» What is needed
Beginning with the line that contains "Daily Zennist (74, 225)" in the material below, print each line exactly until the line that contains "Terms (393, 1094)" has been printed, then stop.

**** Material for this exercise ****

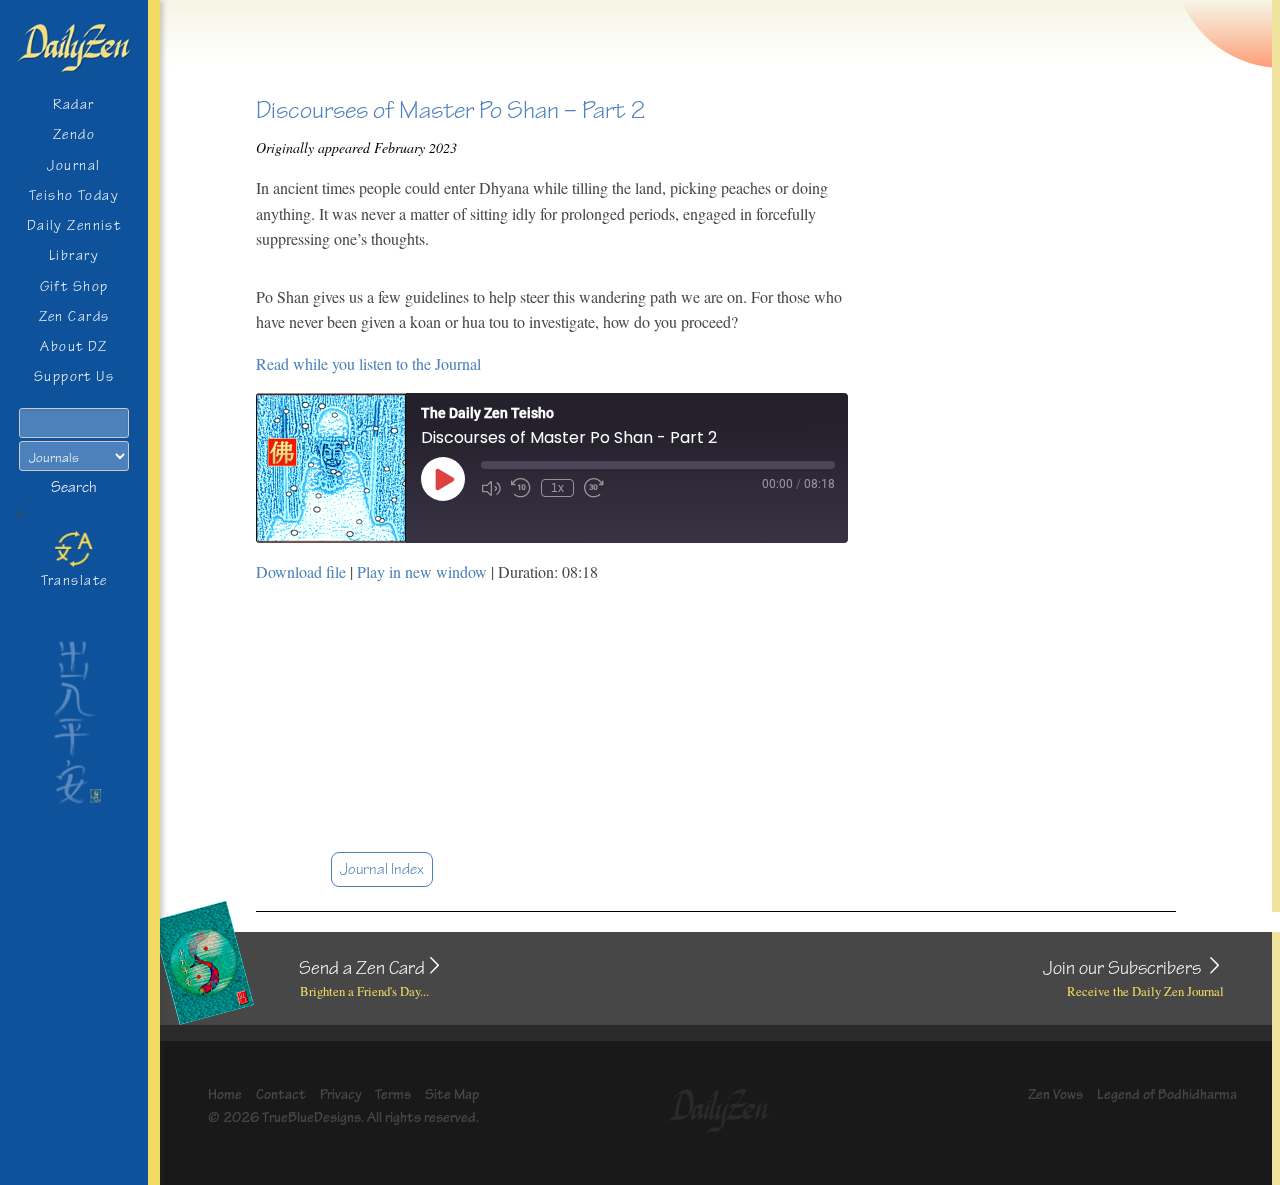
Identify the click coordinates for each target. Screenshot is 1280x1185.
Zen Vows (1055, 1094)
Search (74, 487)
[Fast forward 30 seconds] (594, 488)
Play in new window (422, 571)
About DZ (74, 346)
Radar (73, 104)
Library (74, 255)
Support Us (74, 376)
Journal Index (382, 869)
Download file (301, 571)
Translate (74, 580)
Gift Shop (74, 286)
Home (225, 1094)
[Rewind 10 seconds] (521, 488)
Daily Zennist (74, 225)
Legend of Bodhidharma (1167, 1094)
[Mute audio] (491, 488)
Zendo (74, 134)
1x (557, 488)
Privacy (341, 1094)
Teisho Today (74, 195)
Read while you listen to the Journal (368, 363)
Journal (73, 165)
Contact (281, 1094)
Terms (393, 1094)
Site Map (452, 1094)
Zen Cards (74, 316)
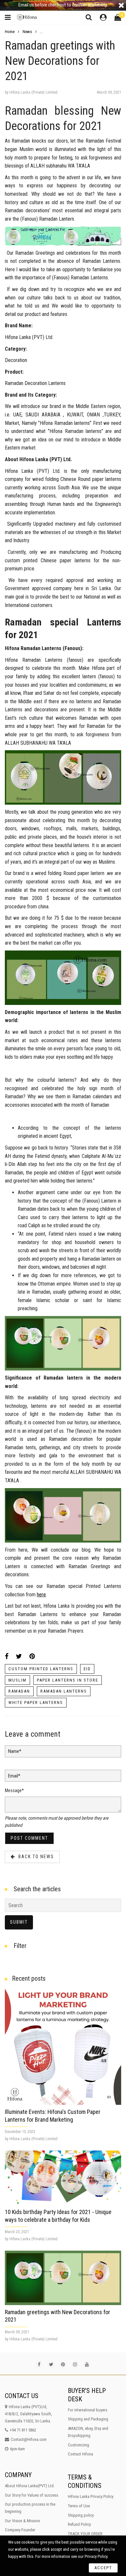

****

» Task solution
Daily Zennist (74, 225)
Legend of Bodhidharma (1167, 1094)
[Mute audio] (491, 488)
Zendo (74, 134)
1x (557, 488)
Privacy (341, 1094)
Teisho Today (74, 195)
Read while you listen to the Journal (368, 363)
Journal (73, 165)
Contact (281, 1094)
Terms (393, 1094)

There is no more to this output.